Professor Martin Karplus, Harvard University
A long-time scientific partner with BIOVIA and a 2013 Nobel Laureate in Chemistry, Professor Karplus has conducted research in many areas of theoretical chemistry and biochemistry and has presented his results in over 800 journal articles and book chapters, as well as two books. By pioneering the use of in silico methodologies in modeling complex chemical systems and reactions, he has transformed modeling and simulation from a specialized field to a central part of modern chemistry and structural biology.

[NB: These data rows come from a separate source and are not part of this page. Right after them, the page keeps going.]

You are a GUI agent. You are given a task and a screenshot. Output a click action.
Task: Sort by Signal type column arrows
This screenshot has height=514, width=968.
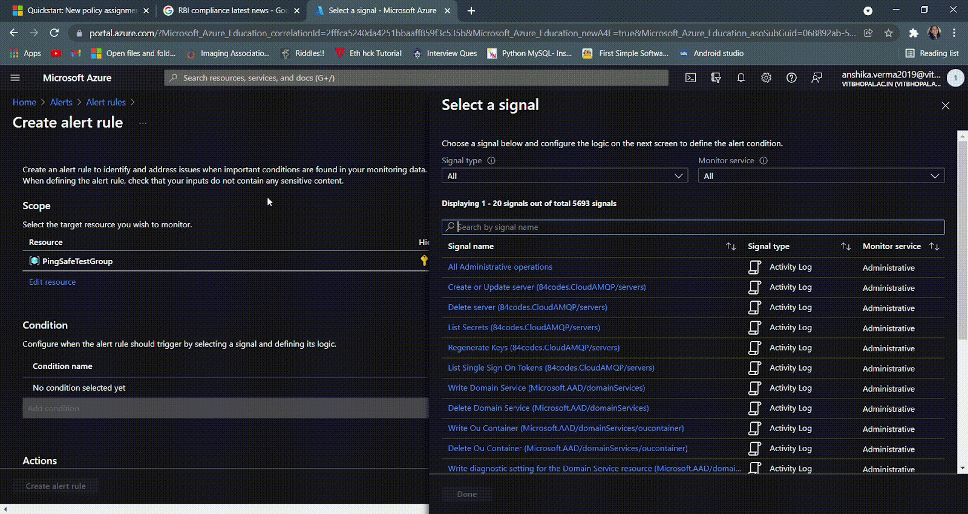(x=846, y=247)
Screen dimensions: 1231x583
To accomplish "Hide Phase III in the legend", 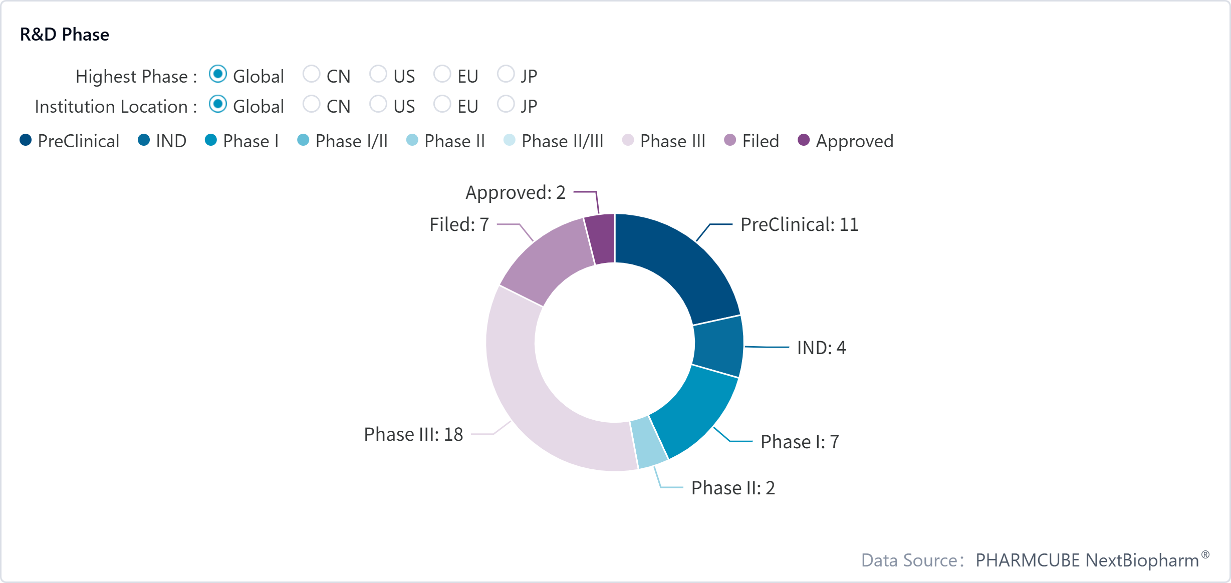I will [x=628, y=140].
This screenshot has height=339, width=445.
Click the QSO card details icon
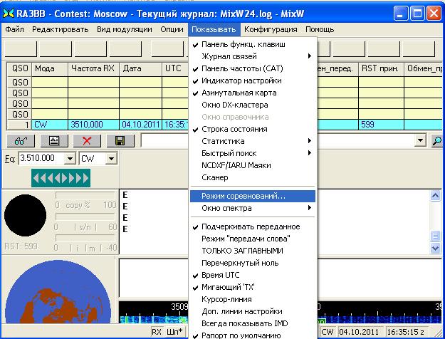coord(53,141)
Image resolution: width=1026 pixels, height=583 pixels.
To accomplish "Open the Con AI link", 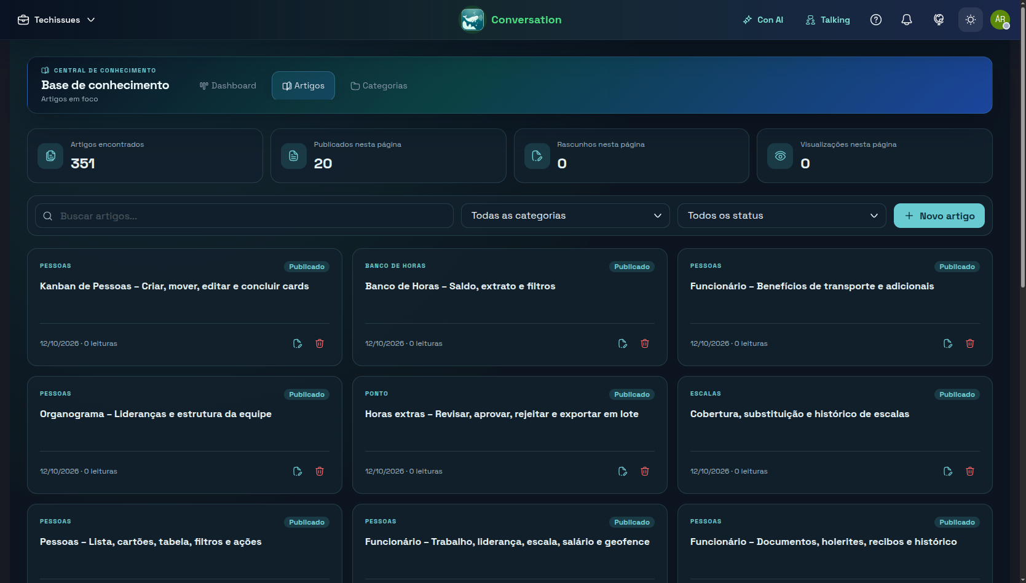I will point(763,20).
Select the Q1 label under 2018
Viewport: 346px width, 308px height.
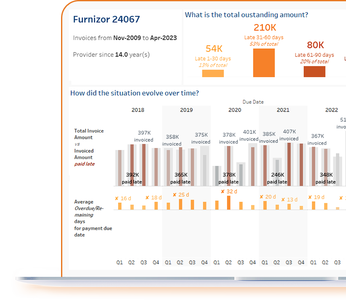pos(120,262)
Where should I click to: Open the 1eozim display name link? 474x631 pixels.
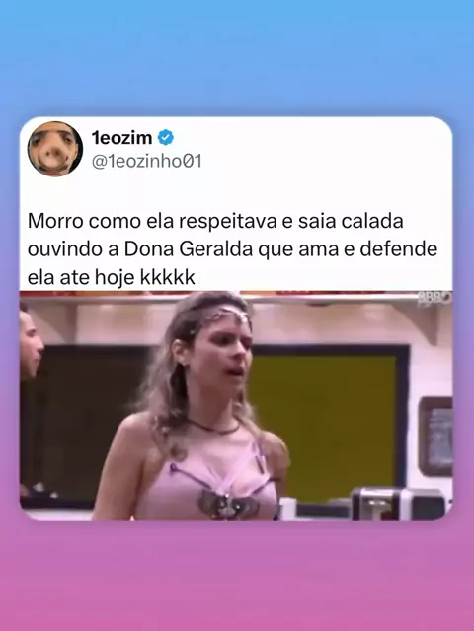coord(121,138)
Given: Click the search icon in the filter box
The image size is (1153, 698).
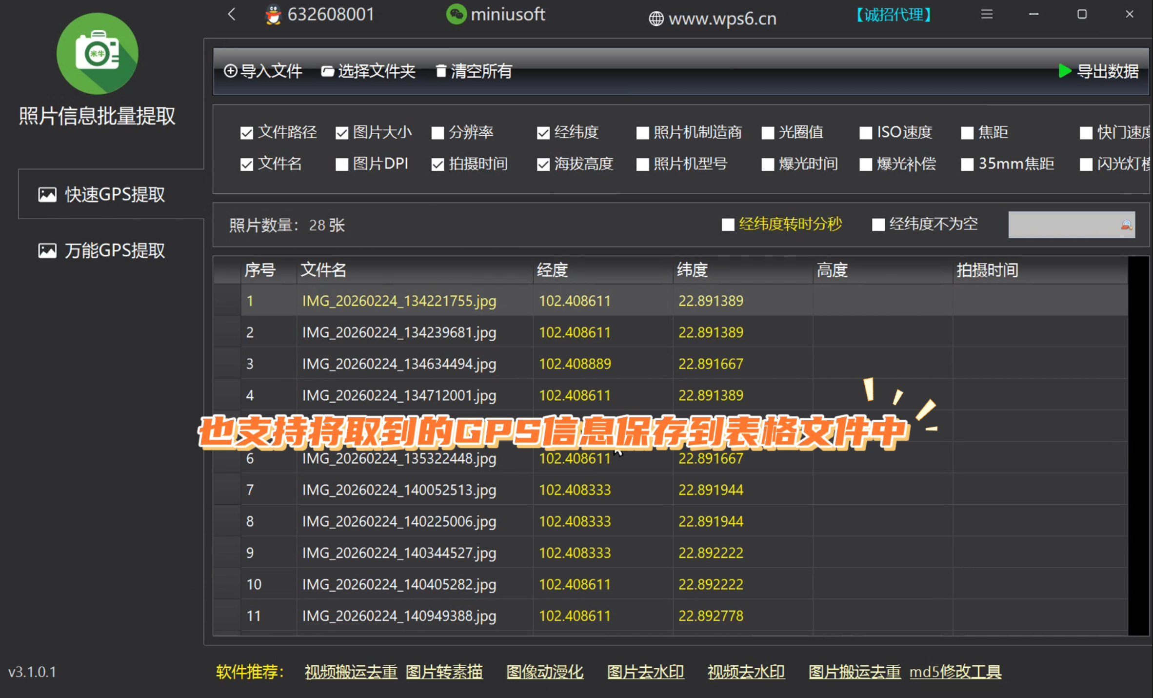Looking at the screenshot, I should (1126, 225).
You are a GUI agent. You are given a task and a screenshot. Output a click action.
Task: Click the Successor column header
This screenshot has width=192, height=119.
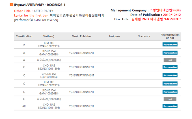[x=144, y=36]
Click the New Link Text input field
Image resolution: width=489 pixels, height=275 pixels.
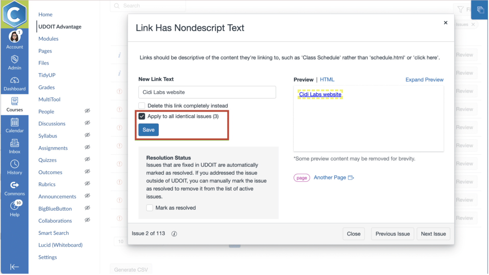[x=207, y=93]
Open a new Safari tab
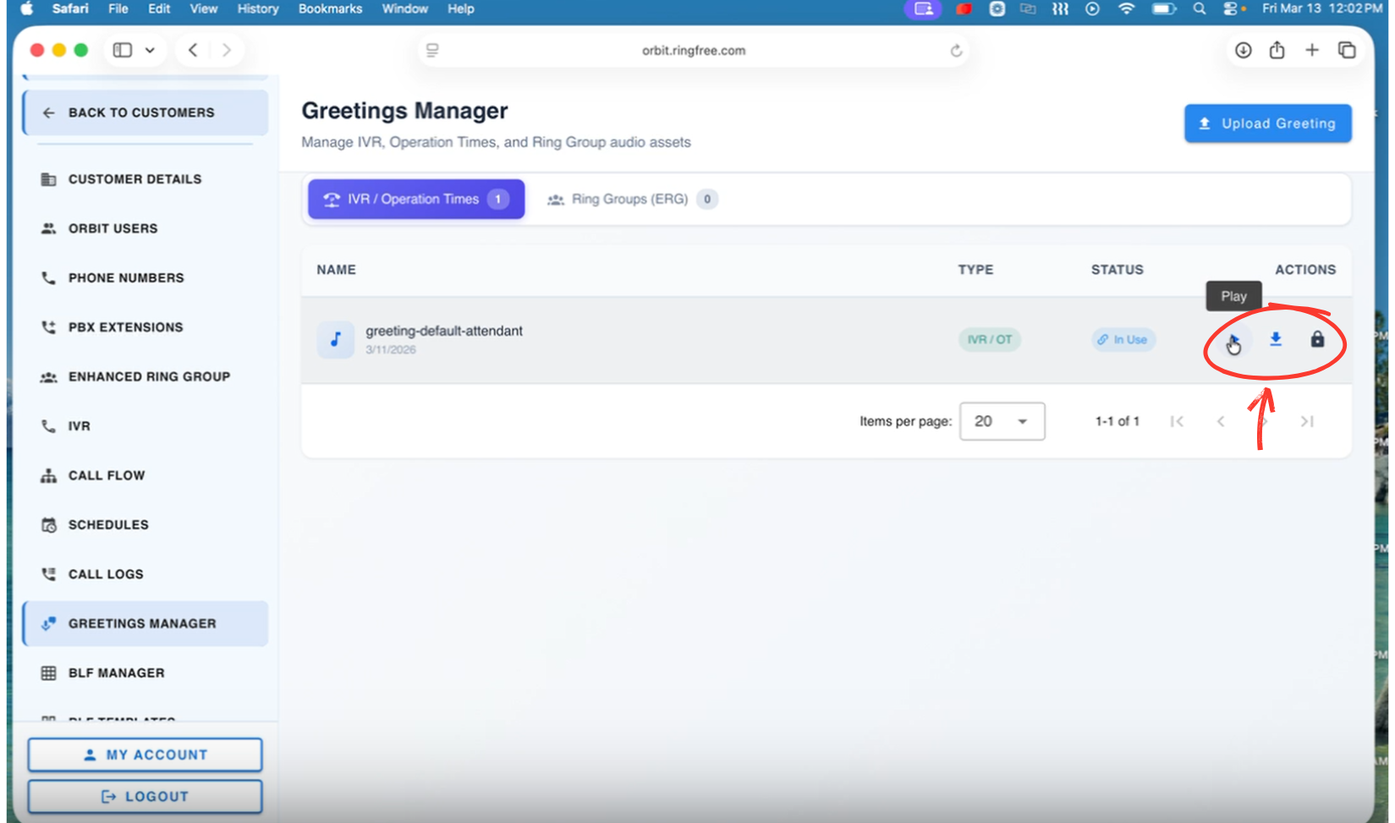Screen dimensions: 1395x823 (x=1311, y=51)
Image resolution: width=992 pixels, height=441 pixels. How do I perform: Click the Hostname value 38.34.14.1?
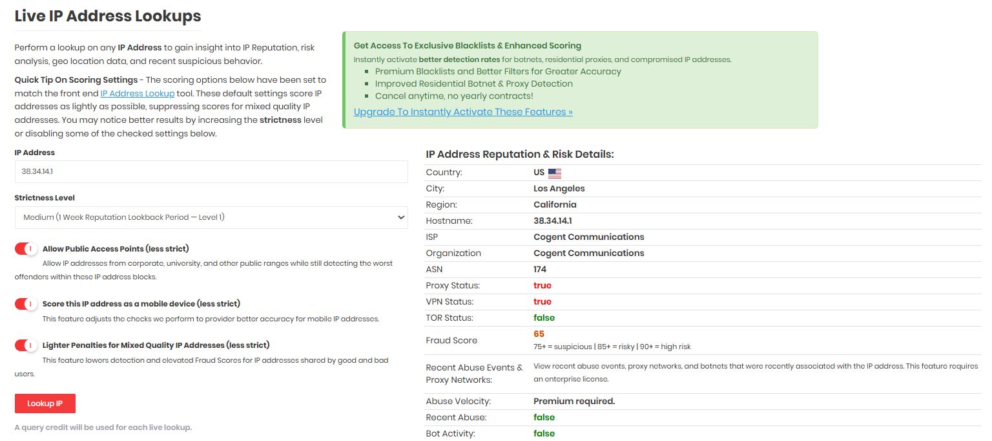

Mark Meili, Procter & Gamble
Four billion times a day, Procter & Gamble brands touch the lives of people around the world. At P&G, our people work to make sure those brands live up to their promise to make everyday life just a little bit better, now and for generations to come. Modeling and simulation is a vital tool to assure we can meet these promises. Predicting consumer experience of everyday products is usually a multidiscipline problem requiring contributions from mechanical, chemical, biological and other scientific domains. These interactions, by their very nature, are multi-scale ranging from the chemical bonds that determine interface behavior and material structure to the large scale manufacturing systems used to produce products around the world.
James Connelly, Sanofi
James Connelly, Ph.D. is currently the Global Head of Research Data Management at Sanofi Pharma for the integrated Drug Discovery Scientific Core Platform. Current efforts focus on driving a revolution in research informatics systems that leverages new information and computer technologies such as cloud-based research data platforms for collaboration, semantic technologies, artificial intelligence and “Big/All Data” technologies to make all relevant data available to drug discovery researchers. Under his guidance, Sanofi has implemented the cloud-based SAR Data Platform, BIOVIA ScienceCloud, for Drug Discovery Collaborations and for close interaction with CRO’s. He received his B.S in Biochemistry at the University of Minnesota and his Ph.D. in Plant Biochemistry from the University of California/Davis. After post-doctoral terms in Weed Science, Plant Pathology and an early career focused on Agricultural Biotechnology to improve crops, he moved into pharmaceutical research in the Combinatorial Chemistry Technology revolution. His contributions in this field include patents in chemistry technology, high-throughput analytical chemistry and binary chemical library-encoding informatics, as well as many innovations in large compound library production, quality control methodology, compound sample logistics and screening data analysis. His Combinatorial Chemistry functions have helped deliver well over 50 lead compounds into the pharmaceutical research pipeline. With this broad array of drug discovery experience, he turned into an advocate for research informatics support and works closely with the R&D IS and Scientific Computing functions to assure that scientists have the informatics systems and tools that they need for innovation in patient therapeutics.
David Misemer, 3M
David Misemer joined 3M in the 1980s after completing a post-doc in Condensed Matter Physics at Ames Laboratory in Iowa. He spent the majority of my career in mathematical modeling and simulation, either as a practitioner or manager. David has worked on in computational electromagnetics on projects from photovoltaic devices, guided wave optoelectronics, and RFID. In 2008 I moved to IT to manage 3M’s high performance computing (HPC) resources. David now manages a portfolio of applications and resources that include HPC, CAD/CAE/CAM, and support for technical knowledge management.